All entries for Saturday 17 July 2010
July 17, 2010
Paul the Octopus
A week ago, a friend of mine (who's currently reading economics, may I add) posted the link to a BBC article talking about the probability of Paul the Octopus being psychic. His comment was something along the lines of statisticians wheeling out binomial distributions and had a rather spiteful tone to it. Of course, I see this as a personal affront to my chosen line of work. Hence, I started thinking about the best way to argue this, and of course, prove the well-known fact that economists are rubbish at probability and statistics.
I shall not delve into the technical details too much, but the first method I thought of was the frequentist method of using maximum likelihood estimators and possibly doing a hypothesis test. Sounds good right? But wait, does this give any useful information?
I've reached a point in my research now where we start considering Bayesian estimators. The SPM8 package is designed to do this - in fact Dr Nichols made some settings to use "classical" ie non-Bayesian estimators for the first simulation. So not much problem with the programming, pretty straightforward. Now the problem is, I've not done any Bayesian statistics in the first 2 years of MMORSE. So what's this all about? I was told that essentially all I need to know is Bayes Theorem and some easy manipulation/algebra. (Trust me, it's really nothing spectacular.)

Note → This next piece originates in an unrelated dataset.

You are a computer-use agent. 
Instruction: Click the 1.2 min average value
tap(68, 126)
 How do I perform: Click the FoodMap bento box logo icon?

So with this in mind, I started wondering how using a Bayesian approach would solve the question of a psychic cephalopod. I asked Guy today in the office and he briefly explained to me how it works. Again, Bayes theorem, sub in the required probabilities and a very rough estimation probably puts the probability at about 1 in a few hundred thousand. Hardly worth getting excited about. Will probably do some proper calculations and write-up in the near future.
I ended up spending most of the afternoon reading some articles/websites about the frequentist/Bayesian divide. Pretty interesting. I have to admit I'm turning Bayesian.
Funny how a question that seemed perfectly unrelated to my research turned out to have a lot in common eh?